Ворон пять дней пробыл в дороге и страшно устал, но уснуть не мог. Ворочался, сбивая простыни в жгут. Потом встал и тихо вышел из своей старой детской комнаты.
Мир ссохся и сжался, пока его не было дома. Коридоры стали короче, комнаты ниже, а люди злее и значительно глупее, чем он помнил. Двоюродный брат посылал стражников на захват рабов, обыкновенных крестьян и рыбаков из соседнего владения. Люди, захваченные раньше, теперь работали в шахтах, под землей, и над ними стояли надсмотрщики.
Сиделка, дремавшая в кресле у входа в покои отца, вскочила и склонилась в поклоне. Ворон помнил ее – но и она изменилась, как-то сразу постарела, сгорбилась и выцвела.
– Как отец? – спросил он, и она, склонившись еще ниже, пробормотала:
– Хорошо, хорошо… Как вчера…
Ворон вошел. В темных комнатах горели крохотные свечи, и покои были похожи на темный лес с блуждающими огоньками. В спальне колоннадой возвышалась кровать с четырьмя столбами, полог был открыт, отец лежал на спине, его глаза поблескивали в полумраке.
– Отец! – тихо позвал Ворон.
Старик не шевельнулся. Его губы чуть улыбались, будто на потолке происходило что-то забавное. Ворон подошел и сел рядом с кроватью на скамеечку для ног.
– Отец, вернись. Ты очень мне нужен. Дага справился бы лучше, но его нет, поэтому придется мне…
Старик не слышал его. Внутренний мир, скрытый для чужих взглядов, совершенно поглотил его внимание.
– Я три года учился в Золотой Высокой. Там страшная жара, сухой ветер, желтый песок. После Белой мне было душно… Знаешь, две Высокие школы в Обитаемом Мире – Белая и Золотая – наша последняя надежда. Наш мир несовершенен, но дело не в этом. Он неустойчив, зыбок, как… дым. Ты слышишь?
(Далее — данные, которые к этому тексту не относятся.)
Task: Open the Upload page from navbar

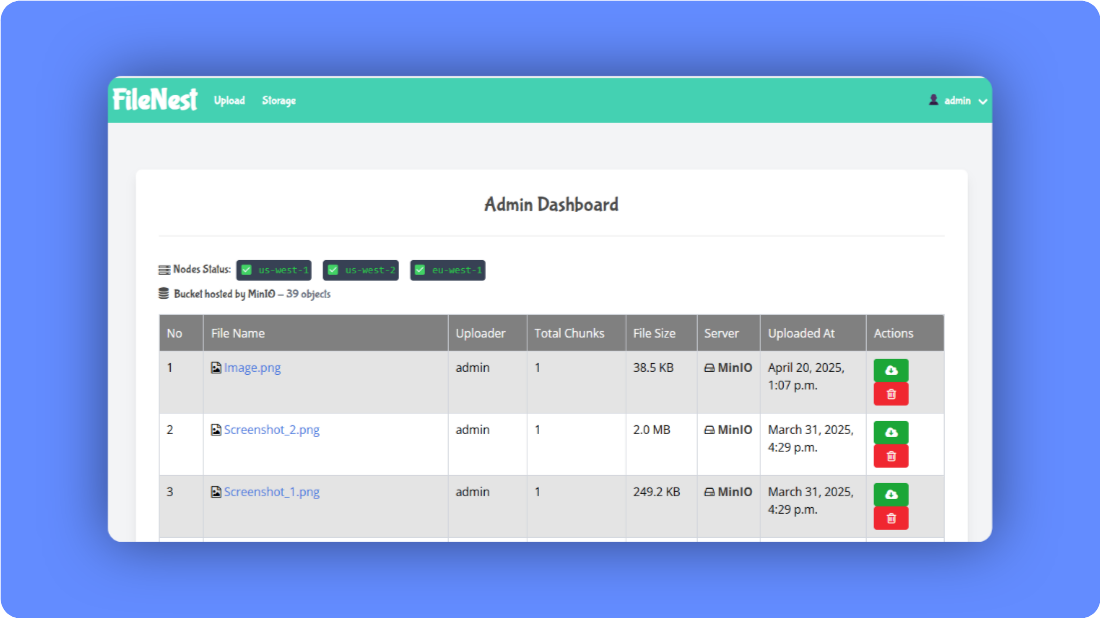Action: (x=229, y=101)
Старик не ответил и сейчас.
– Послушай, я пять суток ехал, не останавливаясь, спал и ел в повозке. Две школы, Белая и Золотая, тянут Сеть навстречу друг другу – с окраин нашего Мира. Когда Сеть покроет материк, Мир станет простым и незыблемым. Все сложное сделается ясным. Отец, ты знаешь, что такое Сеть? Это наука о связях… о смысле. Все, охваченное Сетью, имеет смысл.
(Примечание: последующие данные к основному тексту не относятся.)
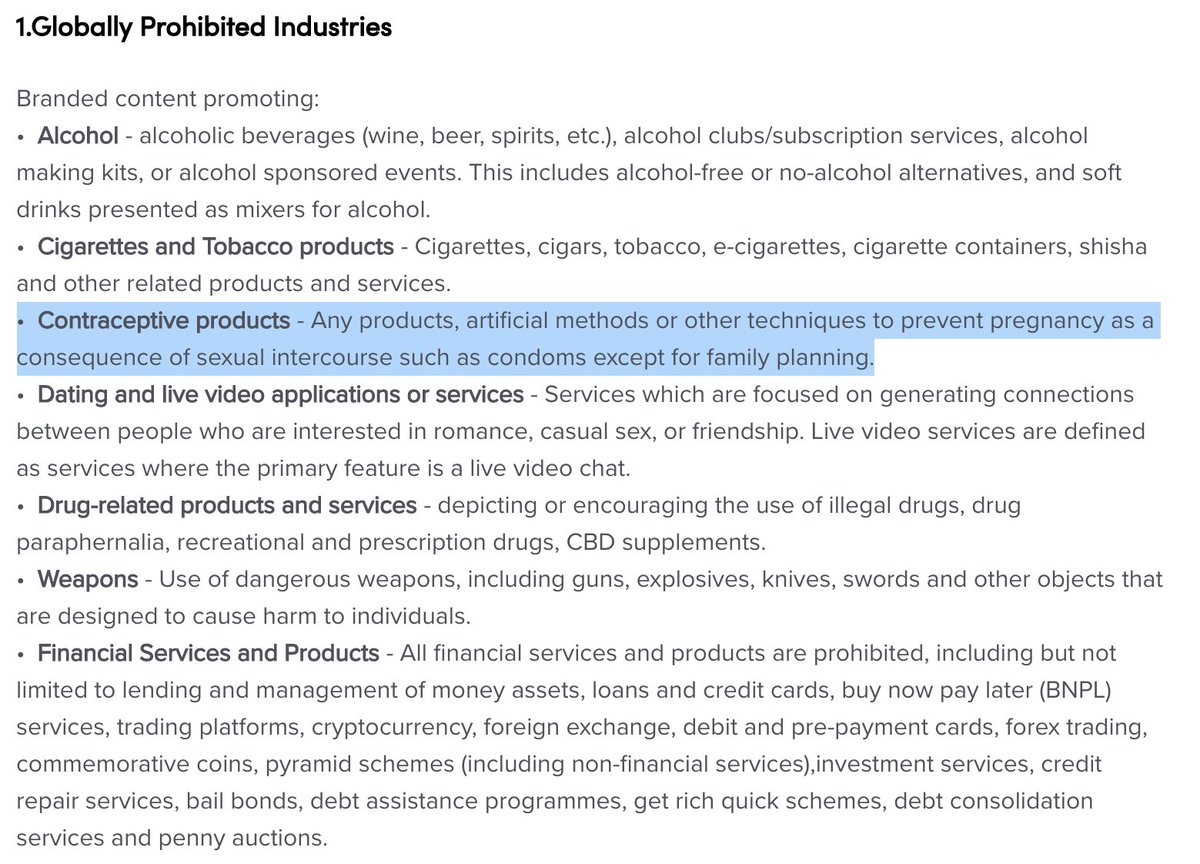
Task: Click the bold "Alcohol" term
Action: click(x=78, y=135)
Старик улыбался своим видениям. Ворон поймал себя на зависти – да, в какой-то момент он позавидовал отцу, его покою и безмятежности.
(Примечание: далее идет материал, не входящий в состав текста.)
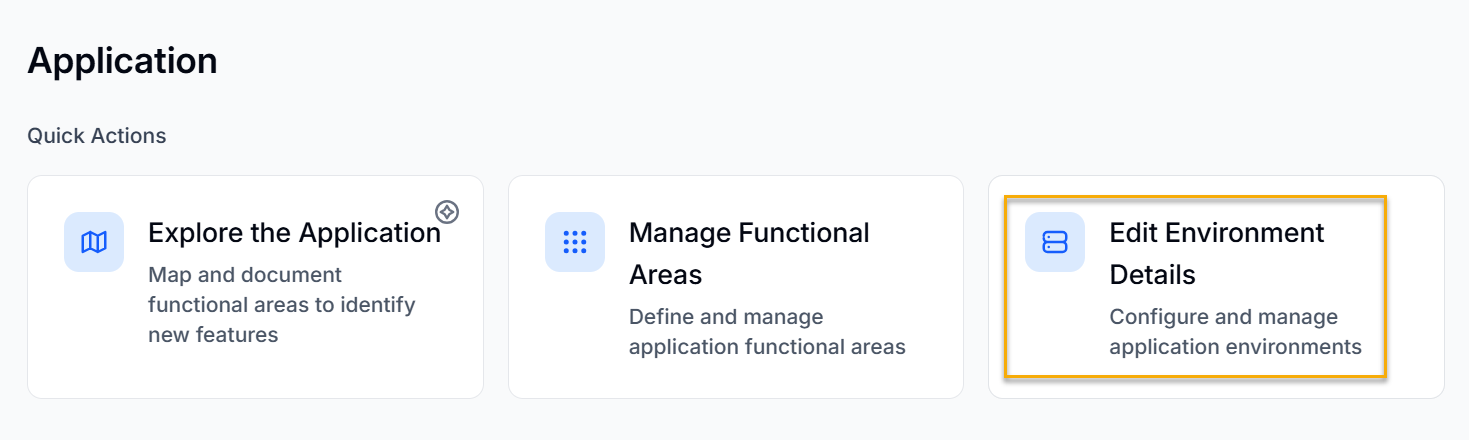This screenshot has height=440, width=1469.
Task: Click the map icon in Explore card
Action: 94,242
– В Белой школе я узнал, что время – это не просто течение дней. Время бывает рваным, вывернутым, время можно кромсать, будто кусок масла. А в Золотой я узнал, что Высокие школы основали не люди. Их основали пришельцы со звезд, и продлили их время в прошлое, и вышло, что это древние школы. Они использовали сложнейшие приспособления не для того, чтобы научить нас совершенным и точным наукам, и не для того, чтобы упорядочить наш мир. Пришельцы ищут здесь, в Обитаемом Мире, одного человека. Знаешь, в какой-то момент они поверили, что я – это он… Он мужчина моих примерно лет. Мне уже двадцать пять…
Старик глубоко и мерно дышал.
– Они надеются, что, когда Сеть покроет весь мир, в нее попадет тот, кого они ищут. В мире установятся спокойствие и порядок, а морок вернется туда, где ему место, – в ночные кошмары. Я думал, что зыбкость мира – главная причина наших бед, но не подозревал, как опасны глупые и жадные люди.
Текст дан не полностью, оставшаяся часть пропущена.